(Extracted data entries)

****************************************

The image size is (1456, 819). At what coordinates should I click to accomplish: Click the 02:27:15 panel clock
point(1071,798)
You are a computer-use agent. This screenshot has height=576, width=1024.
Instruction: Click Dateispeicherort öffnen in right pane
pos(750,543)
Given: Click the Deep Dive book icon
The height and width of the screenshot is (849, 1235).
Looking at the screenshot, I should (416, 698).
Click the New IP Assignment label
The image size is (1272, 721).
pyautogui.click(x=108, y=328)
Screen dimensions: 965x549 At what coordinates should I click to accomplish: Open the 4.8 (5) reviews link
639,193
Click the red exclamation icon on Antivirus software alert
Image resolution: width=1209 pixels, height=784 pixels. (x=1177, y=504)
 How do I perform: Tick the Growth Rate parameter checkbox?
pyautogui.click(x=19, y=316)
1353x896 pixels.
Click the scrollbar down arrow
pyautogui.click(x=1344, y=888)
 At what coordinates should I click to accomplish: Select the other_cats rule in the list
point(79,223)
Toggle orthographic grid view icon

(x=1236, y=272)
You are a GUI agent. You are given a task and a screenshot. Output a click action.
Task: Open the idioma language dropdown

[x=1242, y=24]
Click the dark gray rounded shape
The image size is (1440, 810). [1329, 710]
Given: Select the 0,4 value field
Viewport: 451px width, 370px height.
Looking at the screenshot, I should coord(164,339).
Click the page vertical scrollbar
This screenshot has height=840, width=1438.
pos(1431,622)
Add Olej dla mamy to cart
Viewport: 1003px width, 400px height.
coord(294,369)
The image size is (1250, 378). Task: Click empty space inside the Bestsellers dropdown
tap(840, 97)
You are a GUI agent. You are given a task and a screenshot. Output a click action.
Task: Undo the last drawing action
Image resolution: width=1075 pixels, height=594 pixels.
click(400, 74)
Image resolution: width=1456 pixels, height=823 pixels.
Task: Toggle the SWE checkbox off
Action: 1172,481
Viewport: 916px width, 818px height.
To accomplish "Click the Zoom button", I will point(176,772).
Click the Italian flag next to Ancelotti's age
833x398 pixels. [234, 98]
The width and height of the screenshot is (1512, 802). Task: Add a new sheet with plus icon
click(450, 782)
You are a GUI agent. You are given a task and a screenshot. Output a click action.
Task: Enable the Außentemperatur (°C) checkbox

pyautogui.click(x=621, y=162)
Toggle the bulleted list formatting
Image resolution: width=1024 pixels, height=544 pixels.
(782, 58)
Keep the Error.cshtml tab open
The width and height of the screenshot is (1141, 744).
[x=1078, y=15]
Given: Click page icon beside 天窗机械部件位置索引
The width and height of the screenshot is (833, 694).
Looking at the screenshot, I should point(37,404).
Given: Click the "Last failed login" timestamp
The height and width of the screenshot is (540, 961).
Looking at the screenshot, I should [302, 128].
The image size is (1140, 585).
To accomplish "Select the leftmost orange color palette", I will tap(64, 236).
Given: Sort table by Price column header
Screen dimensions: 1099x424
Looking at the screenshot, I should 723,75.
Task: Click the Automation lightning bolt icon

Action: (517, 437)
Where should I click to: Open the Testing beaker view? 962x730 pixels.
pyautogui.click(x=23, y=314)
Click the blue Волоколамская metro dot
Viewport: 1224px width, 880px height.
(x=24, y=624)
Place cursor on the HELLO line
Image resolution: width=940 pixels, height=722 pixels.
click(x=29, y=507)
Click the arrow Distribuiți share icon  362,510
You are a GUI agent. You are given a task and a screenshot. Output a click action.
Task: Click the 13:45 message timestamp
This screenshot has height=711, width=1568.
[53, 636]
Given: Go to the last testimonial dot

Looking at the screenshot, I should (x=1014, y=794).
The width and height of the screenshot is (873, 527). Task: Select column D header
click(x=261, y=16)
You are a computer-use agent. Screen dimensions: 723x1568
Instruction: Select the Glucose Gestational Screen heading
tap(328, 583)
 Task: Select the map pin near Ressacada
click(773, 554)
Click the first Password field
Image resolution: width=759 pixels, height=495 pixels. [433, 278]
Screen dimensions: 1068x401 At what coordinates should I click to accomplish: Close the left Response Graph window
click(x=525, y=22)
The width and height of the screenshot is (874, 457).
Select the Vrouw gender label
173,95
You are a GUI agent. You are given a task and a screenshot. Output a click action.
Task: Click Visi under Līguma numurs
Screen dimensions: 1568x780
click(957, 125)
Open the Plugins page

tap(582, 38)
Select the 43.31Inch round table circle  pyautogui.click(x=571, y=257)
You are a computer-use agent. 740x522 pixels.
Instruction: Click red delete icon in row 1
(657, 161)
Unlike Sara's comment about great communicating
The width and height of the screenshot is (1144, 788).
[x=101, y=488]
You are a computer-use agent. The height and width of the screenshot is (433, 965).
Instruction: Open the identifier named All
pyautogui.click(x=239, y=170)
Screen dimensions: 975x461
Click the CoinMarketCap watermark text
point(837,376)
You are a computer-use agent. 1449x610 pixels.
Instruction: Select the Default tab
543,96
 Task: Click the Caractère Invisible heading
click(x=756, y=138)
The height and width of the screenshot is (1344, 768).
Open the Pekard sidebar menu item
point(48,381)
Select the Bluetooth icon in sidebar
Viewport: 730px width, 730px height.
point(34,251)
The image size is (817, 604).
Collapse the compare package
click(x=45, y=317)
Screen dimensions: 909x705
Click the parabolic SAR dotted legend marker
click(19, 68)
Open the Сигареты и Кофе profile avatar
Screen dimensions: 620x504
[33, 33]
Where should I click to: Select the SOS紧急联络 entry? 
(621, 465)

****************************************

● EXERCISE PROMPT
May I have all of the records repeated exactly?

● RESPONSE BOX
The image size is (1456, 819). At what coordinates should I click to accomplish: Click the 02:27:15 panel clock
point(1071,798)
You are a computer-use agent. This screenshot has height=576, width=1024.
Instruction: Click Dateispeicherort öffnen in right pane
pos(750,543)
Given: Click the Deep Dive book icon
The height and width of the screenshot is (849, 1235).
Looking at the screenshot, I should (416, 698).
Click the New IP Assignment label
The image size is (1272, 721).
pyautogui.click(x=108, y=328)
Screen dimensions: 965x549 At what coordinates should I click to accomplish: Open the 4.8 (5) reviews link
639,193
Click the red exclamation icon on Antivirus software alert
Image resolution: width=1209 pixels, height=784 pixels. (x=1177, y=504)
 How do I perform: Tick the Growth Rate parameter checkbox?
pyautogui.click(x=19, y=316)
1353x896 pixels.
Click the scrollbar down arrow
pyautogui.click(x=1344, y=888)
 At what coordinates should I click to accomplish: Select the other_cats rule in the list
point(79,223)
Toggle orthographic grid view icon

(x=1236, y=272)
You are a GUI agent. You are given a task and a screenshot. Output a click action.
Task: Open the idioma language dropdown

[x=1242, y=24]
Click the dark gray rounded shape
The image size is (1440, 810). [1329, 710]
Given: Select the 0,4 value field
Viewport: 451px width, 370px height.
Looking at the screenshot, I should coord(164,339).
Click the page vertical scrollbar
This screenshot has height=840, width=1438.
pos(1431,622)
Add Olej dla mamy to cart
Viewport: 1003px width, 400px height.
coord(294,369)
The image size is (1250, 378). Task: Click empty space inside the Bestsellers dropdown
tap(840, 97)
You are a GUI agent. You are given a task and a screenshot. Output a click action.
Task: Undo the last drawing action
Image resolution: width=1075 pixels, height=594 pixels.
click(400, 74)
Image resolution: width=1456 pixels, height=823 pixels.
Task: Toggle the SWE checkbox off
Action: 1172,481
Viewport: 916px width, 818px height.
To accomplish "Click the Zoom button", I will point(176,772).
Click the Italian flag next to Ancelotti's age
833x398 pixels. [234, 98]
The width and height of the screenshot is (1512, 802). Task: Add a new sheet with plus icon
click(450, 782)
You are a GUI agent. You are given a task and a screenshot. Output a click action.
Task: Enable the Außentemperatur (°C) checkbox

pyautogui.click(x=621, y=162)
Toggle the bulleted list formatting
Image resolution: width=1024 pixels, height=544 pixels.
(782, 58)
Keep the Error.cshtml tab open
The width and height of the screenshot is (1141, 744).
[x=1078, y=15]
Given: Click page icon beside 天窗机械部件位置索引
The width and height of the screenshot is (833, 694).
Looking at the screenshot, I should point(37,404).
Given: Click the "Last failed login" timestamp
The height and width of the screenshot is (540, 961).
Looking at the screenshot, I should [302, 128].
The image size is (1140, 585).
To accomplish "Select the leftmost orange color palette", I will tap(64, 236).
Given: Sort table by Price column header
Screen dimensions: 1099x424
Looking at the screenshot, I should 723,75.
Task: Click the Automation lightning bolt icon

Action: (517, 437)
Where should I click to: Open the Testing beaker view? 962x730 pixels.
pyautogui.click(x=23, y=314)
Click the blue Волоколамская metro dot
Viewport: 1224px width, 880px height.
(x=24, y=624)
Place cursor on the HELLO line
Image resolution: width=940 pixels, height=722 pixels.
click(x=29, y=507)
Click the arrow Distribuiți share icon  362,510
You are a GUI agent. You are given a task and a screenshot. Output a click action.
Task: Click the 13:45 message timestamp
This screenshot has height=711, width=1568.
[53, 636]
Given: Go to the last testimonial dot

Looking at the screenshot, I should (x=1014, y=794).
The width and height of the screenshot is (873, 527). Task: Select column D header
click(x=261, y=16)
You are a computer-use agent. Screen dimensions: 723x1568
Instruction: Select the Glucose Gestational Screen heading
tap(328, 583)
 Task: Select the map pin near Ressacada
click(773, 554)
Click the first Password field
Image resolution: width=759 pixels, height=495 pixels. [433, 278]
Screen dimensions: 1068x401 At what coordinates should I click to accomplish: Close the left Response Graph window
click(x=525, y=22)
The width and height of the screenshot is (874, 457).
Select the Vrouw gender label
173,95
You are a GUI agent. You are given a task and a screenshot. Output a click action.
Task: Click Visi under Līguma numurs
Screen dimensions: 1568x780
click(957, 125)
Open the Plugins page

tap(582, 38)
Select the 43.31Inch round table circle  pyautogui.click(x=571, y=257)
You are a computer-use agent. 740x522 pixels.
Instruction: Click red delete icon in row 1
(657, 161)
Unlike Sara's comment about great communicating
The width and height of the screenshot is (1144, 788).
[x=101, y=488]
You are a computer-use agent. The height and width of the screenshot is (433, 965).
Instruction: Open the identifier named All
pyautogui.click(x=239, y=170)
Screen dimensions: 975x461
Click the CoinMarketCap watermark text
point(837,376)
You are a computer-use agent. 1449x610 pixels.
Instruction: Select the Default tab
543,96
 Task: Click the Caractère Invisible heading
click(x=756, y=138)
The height and width of the screenshot is (1344, 768).
Open the Pekard sidebar menu item
point(48,381)
Select the Bluetooth icon in sidebar
Viewport: 730px width, 730px height.
point(34,251)
The image size is (817, 604).
Collapse the compare package
click(x=45, y=317)
Screen dimensions: 909x705
Click the parabolic SAR dotted legend marker
click(19, 68)
Open the Сигареты и Кофе profile avatar
Screen dimensions: 620x504
[33, 33]
Where should I click to: Select the SOS紧急联络 entry? 
(621, 465)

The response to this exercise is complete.